Reactions of Ethers

Ethers are nonreactive to a wide range of reagents, which makes them very useful in organic synthesis.

Ethers, which are organic molecules with the general formula ${\rm {R{-}O{-}R}}$, will also autoxidize with oxygen gas to form organic peroxides, which are very dangerous and explosive.

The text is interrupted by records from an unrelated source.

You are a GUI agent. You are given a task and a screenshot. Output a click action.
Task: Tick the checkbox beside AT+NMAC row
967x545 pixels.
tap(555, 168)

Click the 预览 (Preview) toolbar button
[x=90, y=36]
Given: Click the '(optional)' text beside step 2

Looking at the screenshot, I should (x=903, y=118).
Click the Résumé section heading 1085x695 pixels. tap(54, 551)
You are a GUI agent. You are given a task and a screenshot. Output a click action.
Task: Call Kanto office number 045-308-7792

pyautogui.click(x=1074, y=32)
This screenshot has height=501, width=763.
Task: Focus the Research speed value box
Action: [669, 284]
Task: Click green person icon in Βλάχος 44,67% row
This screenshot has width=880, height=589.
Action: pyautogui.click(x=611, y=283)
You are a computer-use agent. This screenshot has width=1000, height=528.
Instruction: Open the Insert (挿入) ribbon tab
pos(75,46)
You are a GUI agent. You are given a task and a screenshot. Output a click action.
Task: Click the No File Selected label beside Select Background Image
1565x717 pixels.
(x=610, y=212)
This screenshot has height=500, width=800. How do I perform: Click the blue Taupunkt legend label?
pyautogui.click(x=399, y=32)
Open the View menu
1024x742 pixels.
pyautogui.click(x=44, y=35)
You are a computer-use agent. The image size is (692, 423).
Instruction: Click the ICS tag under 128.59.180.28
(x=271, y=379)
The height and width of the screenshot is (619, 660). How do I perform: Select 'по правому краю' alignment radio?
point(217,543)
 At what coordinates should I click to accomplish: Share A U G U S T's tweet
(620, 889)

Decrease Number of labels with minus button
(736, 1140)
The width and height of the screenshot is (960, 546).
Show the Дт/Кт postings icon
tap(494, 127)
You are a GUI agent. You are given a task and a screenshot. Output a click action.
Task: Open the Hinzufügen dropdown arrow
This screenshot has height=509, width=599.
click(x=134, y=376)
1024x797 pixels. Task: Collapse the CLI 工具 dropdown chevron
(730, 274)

Ethers cleave in the presence of a haloacid (HBr, HCl, HI) to form alkyl halides (RX). This is known as acidic cleavage. Acidic cleavage is the breaking of a covalent bond using an acid. This reaction works with all ethers except for aryl ethers, such as phenyl ethers. Like alcohols, alkyl ethers are cleaved into alkyl halides using strong acids such as HI and HBr via a standard nucleophilic substitution reaction. In this reaction, the oxygen of the ether is protonated by the strong acid, creating a good leaving group. The nucleophilic halide then cleaves the ether bond, creating an alkyl halide and an alcohol. The alcohol is converted to an alkyl halide following the same mechanism. If either side of the ether is an aryl group, the aryl group will convert to an alcohol but will not further convert to an alkyl halide.

Summary of Ether Cleavage Reactions

Type of Alkyl Group (R) on Ether (${\rm {R{-}O{-}R}}$) Product from Cleavage with Haloacid (HBr, HCl, HI)
Methyl Methyl halide
Ethyl Ethyl halide
Propyl Propyl halide
Any alkyl group Alkyl halide
Benzene Phenol
Naphthalene Naphthol
Any aryl group Aryl alcohol

Cleavage of ethers by haloacids will convert any alkyl group of that ether into its corresponding alkyl halide. An aryl group of an ether is cleaved into an aryl alcohol.

For example, cyclohexyl methyl ether will cleave in the presence of hydrogen iodide (HI) to form cyclohexyl iodide and methyl iodide. But isopropoxybenzene will cleave in the presence of hydrogen bromide to isopropyl bromide and phenol. The phenyl ring is converted to phenol but cannot be converted into phenyl bromide because of the nonreactivity of the benzene ring in nucleophilic substitution reactions.

Acid Cleavage of Ethers

Autoxidation is a spontaneous oxidation at room temperature in the presence of oxygen. Autoxidation of ethers is a slow but spontaneous process, and it occurs at ambient temperatures. Excess oxygen reacts at the ${\rm {C{-}H}}$ bond adjacent to the ethereal oxygen, which is the oxygen of the ether group. The reaction is a radical chain mechanism and forms hydroperoxides, ROOH. Radical chain mechanisms have three steps: initiation, propagation, and termination. Initiation begins with the cleavage of the O2 molecule into two free radicals. Each free radical reacts with the stable molecules and creates new free radicals, which feeds new reactions. Eventually, all the free radicals react with one another, forming stable molecules that no longer react, and the mechanism terminates.